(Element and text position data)
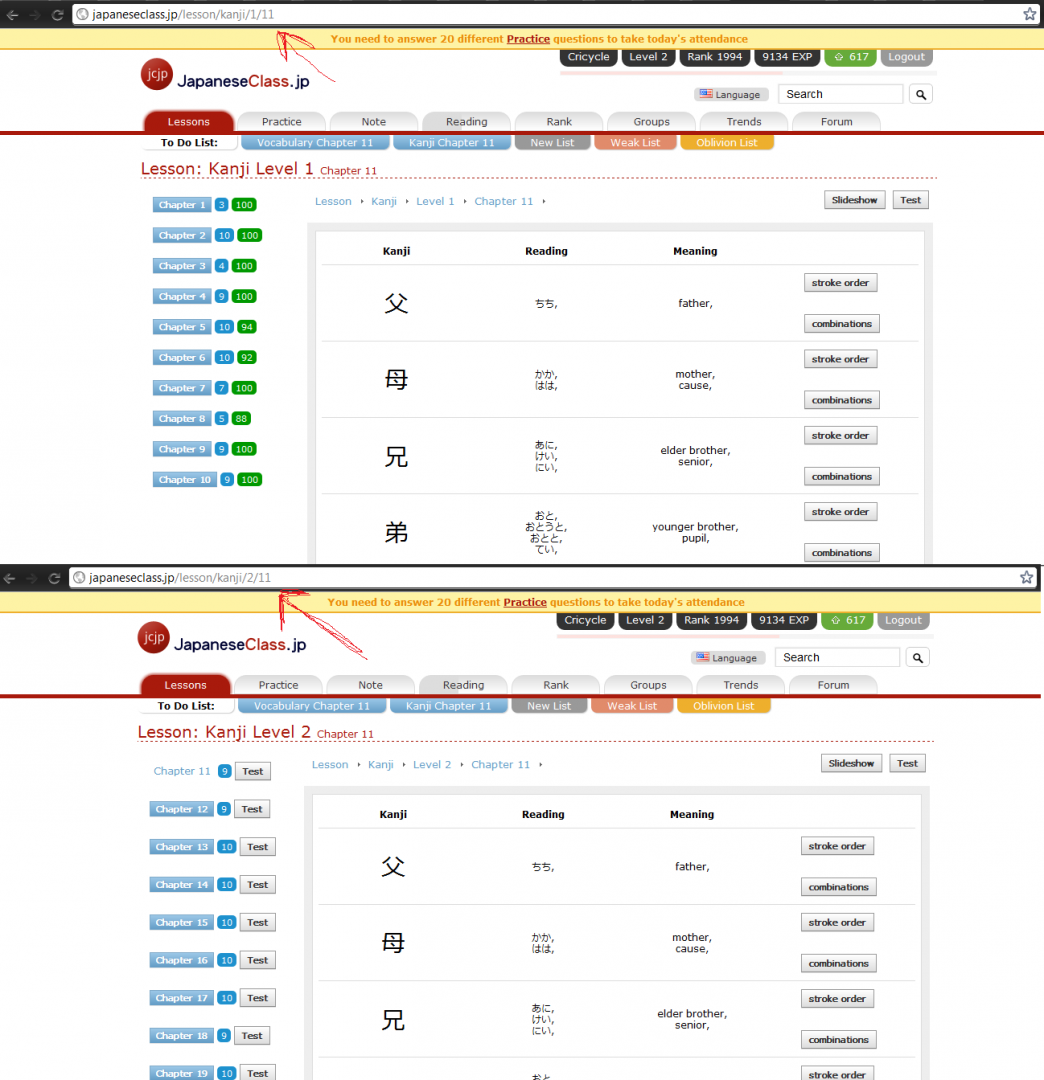
Task: Click inside the Search field
Action: point(840,93)
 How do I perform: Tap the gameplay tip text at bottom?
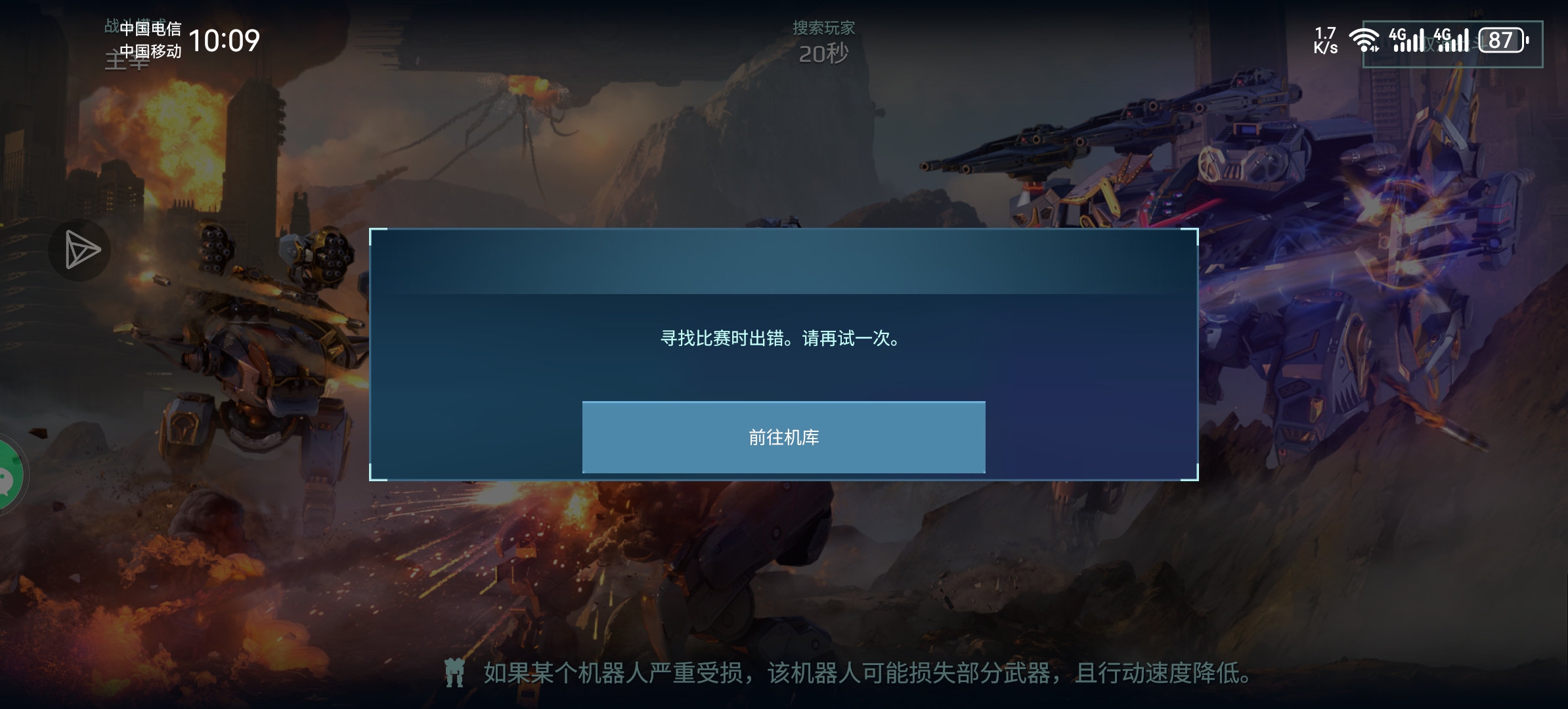[867, 673]
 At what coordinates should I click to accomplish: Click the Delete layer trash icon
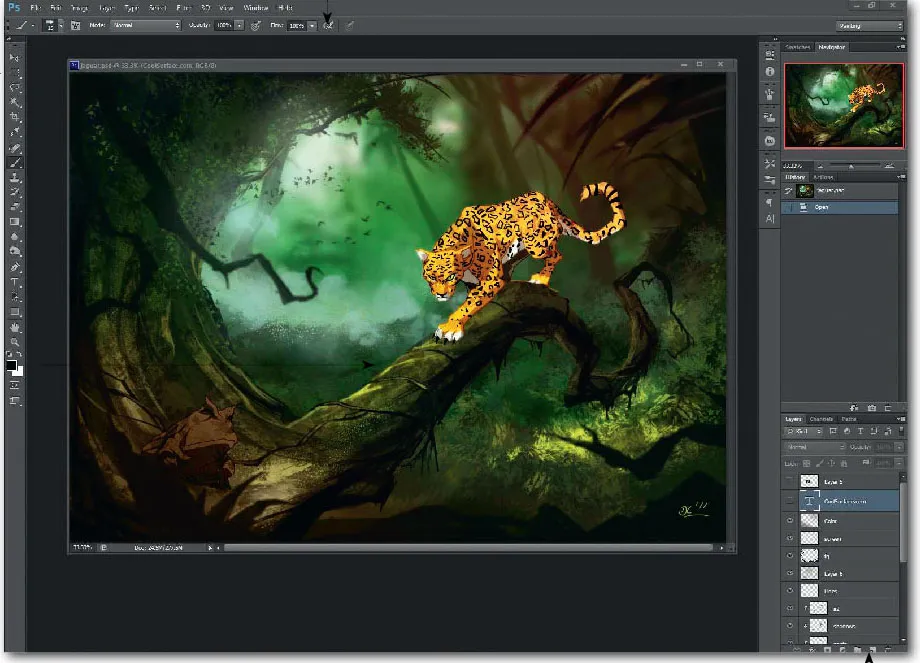tap(887, 650)
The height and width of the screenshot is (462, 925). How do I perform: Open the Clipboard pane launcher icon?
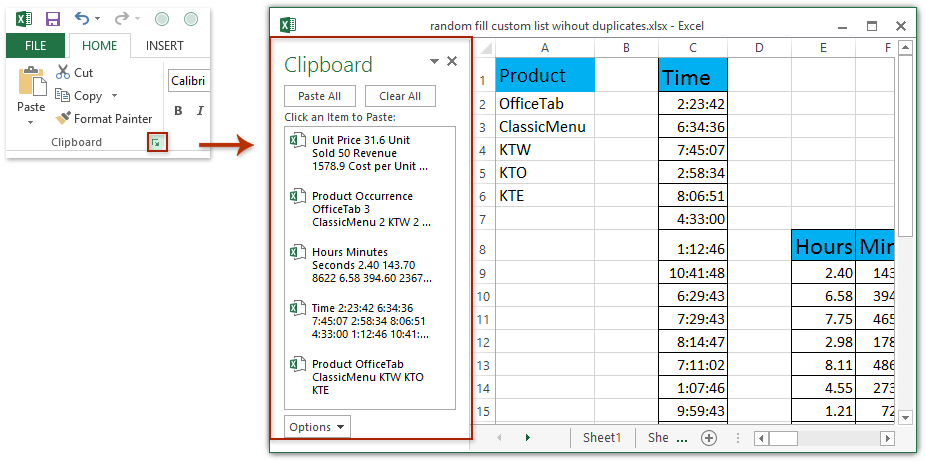(155, 143)
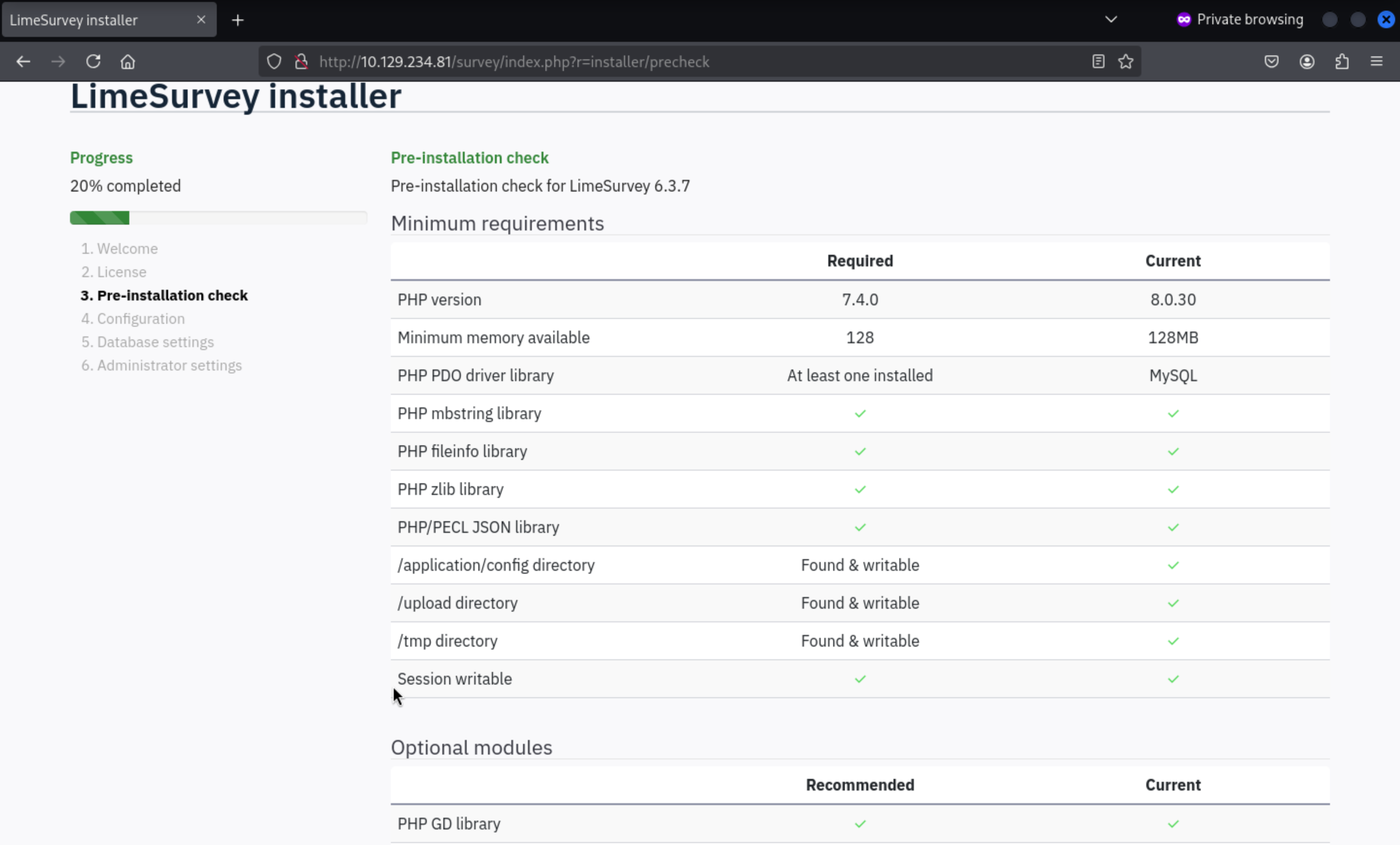This screenshot has height=845, width=1400.
Task: Open the extensions puzzle icon
Action: [x=1342, y=61]
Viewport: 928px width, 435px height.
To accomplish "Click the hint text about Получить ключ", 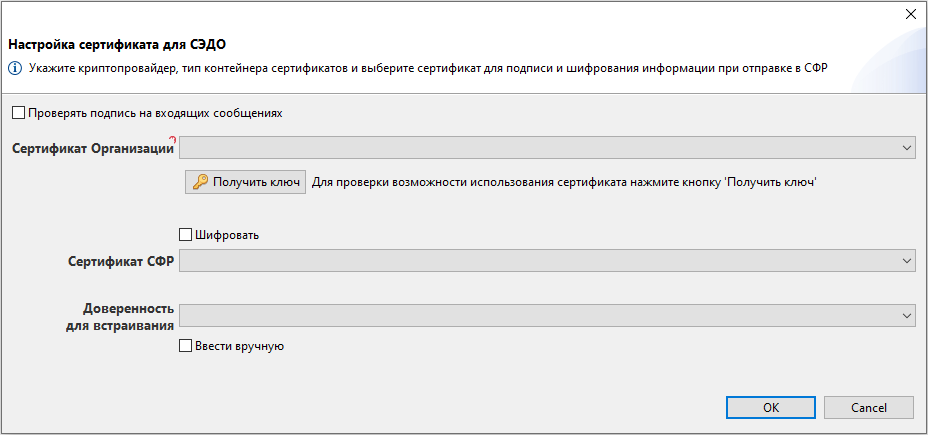I will coord(565,183).
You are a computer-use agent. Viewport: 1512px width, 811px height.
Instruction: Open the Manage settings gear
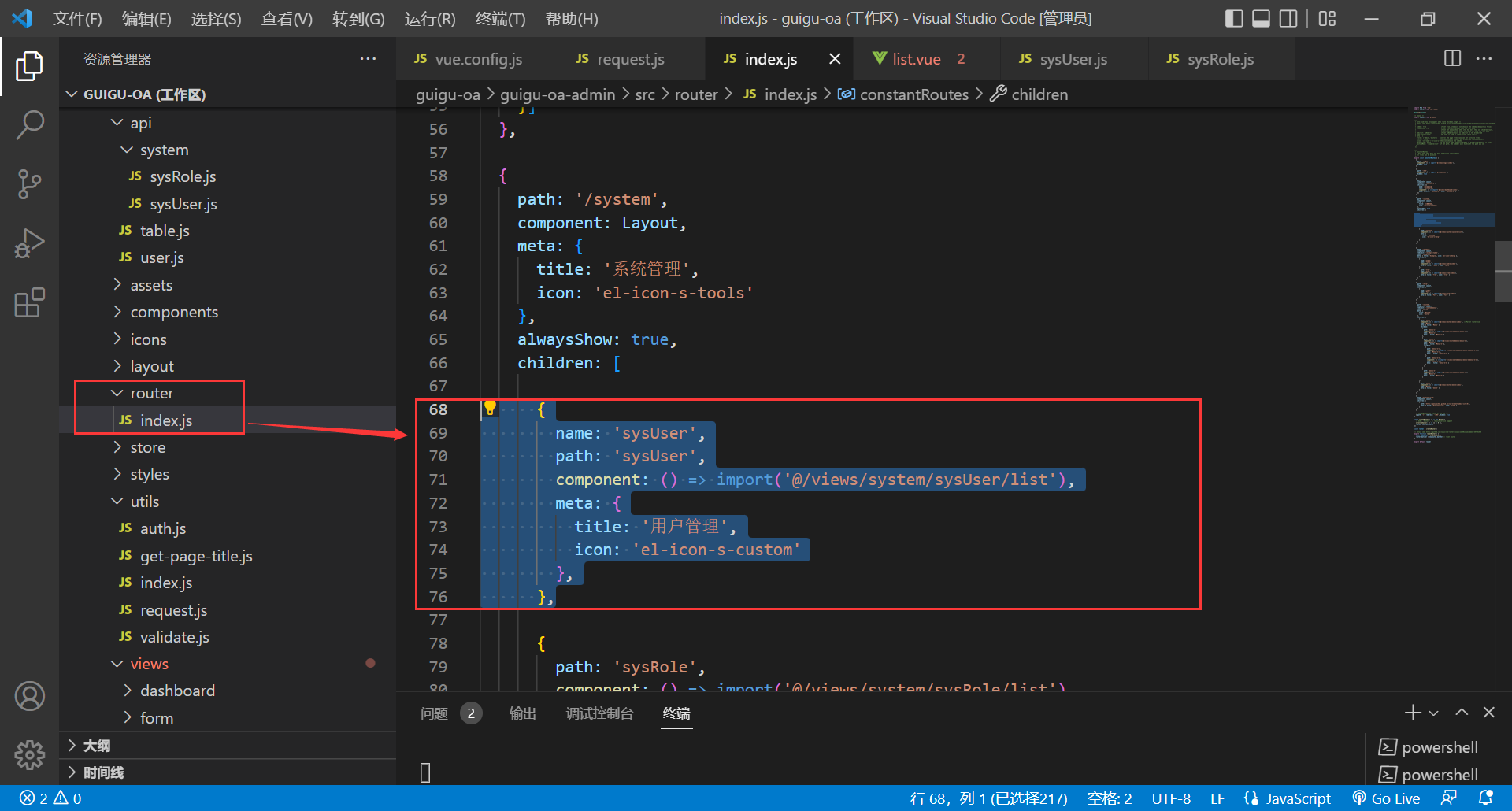coord(29,754)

**TASK STATEMENT**
Could you copy the stretch from the line containing "You are a computer-use" through the end of the listing word for word, omitting the pictures?

**WRITTEN SOLUTION**
You are a computer-use agent. Viewport: 1512px width, 811px height.
Instruction: Open the Manage settings gear
coord(29,754)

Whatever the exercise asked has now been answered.